Two significant observations came out of the study, which has been published in the International Journal of Infectious Diseases, a peer-reviewed journal.
The previously infected group (people who got infected with Covid-19) showed a greater antibody response to a single dose of vaccine compared with those who had no prior infection.
It also revealed that Memory T-cell responses elicited by a single dose of vaccine were significantly higher in the previously infected group compared with those who had no prior infection.

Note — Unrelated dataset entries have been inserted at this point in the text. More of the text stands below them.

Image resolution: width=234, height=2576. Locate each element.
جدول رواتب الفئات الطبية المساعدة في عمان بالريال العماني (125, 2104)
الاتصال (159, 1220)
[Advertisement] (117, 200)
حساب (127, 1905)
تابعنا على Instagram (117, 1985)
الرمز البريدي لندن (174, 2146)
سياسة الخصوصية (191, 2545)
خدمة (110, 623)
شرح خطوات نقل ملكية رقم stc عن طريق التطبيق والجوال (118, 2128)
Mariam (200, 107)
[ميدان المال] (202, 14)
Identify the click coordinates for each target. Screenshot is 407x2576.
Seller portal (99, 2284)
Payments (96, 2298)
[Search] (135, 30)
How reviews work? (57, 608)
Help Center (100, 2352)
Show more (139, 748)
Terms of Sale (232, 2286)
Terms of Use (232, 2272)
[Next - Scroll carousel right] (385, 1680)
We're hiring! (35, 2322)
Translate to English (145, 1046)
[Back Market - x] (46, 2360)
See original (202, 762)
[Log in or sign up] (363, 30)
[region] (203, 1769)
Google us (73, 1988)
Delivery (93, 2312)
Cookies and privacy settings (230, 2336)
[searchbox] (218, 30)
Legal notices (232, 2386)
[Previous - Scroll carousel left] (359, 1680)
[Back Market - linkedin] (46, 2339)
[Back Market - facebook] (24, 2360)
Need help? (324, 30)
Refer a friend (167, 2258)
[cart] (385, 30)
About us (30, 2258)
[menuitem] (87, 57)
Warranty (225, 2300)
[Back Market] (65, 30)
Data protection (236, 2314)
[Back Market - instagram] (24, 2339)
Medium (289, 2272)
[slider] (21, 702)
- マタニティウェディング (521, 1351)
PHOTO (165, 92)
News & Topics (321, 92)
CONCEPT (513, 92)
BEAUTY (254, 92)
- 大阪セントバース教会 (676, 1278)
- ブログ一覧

It was concluded that higher memory T and B-cell responses in addition to higher antibody response with a single dose of vaccine given at 3-6 months after recovery from Covid-19 may be considered at par with two doses of vaccine for individuals already infected with Covid-19.
“The results show that people who got infected with COVID-19 need not take two doses of vaccine yet with a single dose can develop robust antibody and memory cell response at par with two-doses for those who didn’t get the infection. This will significantly help at a time when there’s a shortage of vaccine in the country and more people can be covered using the saved doses,” said Dr. D Nageshwar Reddy, Chairman, AIG Hospitals, and one of the co-authors in the study.
“Once we attain the requisite number of people vaccinated for achieving herd immunity, these patients who got infected and received only one dose can take the second dose of the vaccine. At this point, all our strategies should be directed at the widespread distribution of available vaccines and to include the maximum number of people at least with a single dose,” he added.
During the second Covid wave when cases were growing exponentially; the vaccination rate took a downturn. As of April 27, when the growth rate of active infection was 5%, the growth of vaccinated people was just 1.4 per cent.
“We need to modify vaccination strategy based on scientific evidence and with the objective that a larger set of the population can be covered in the shortest duration,” he said.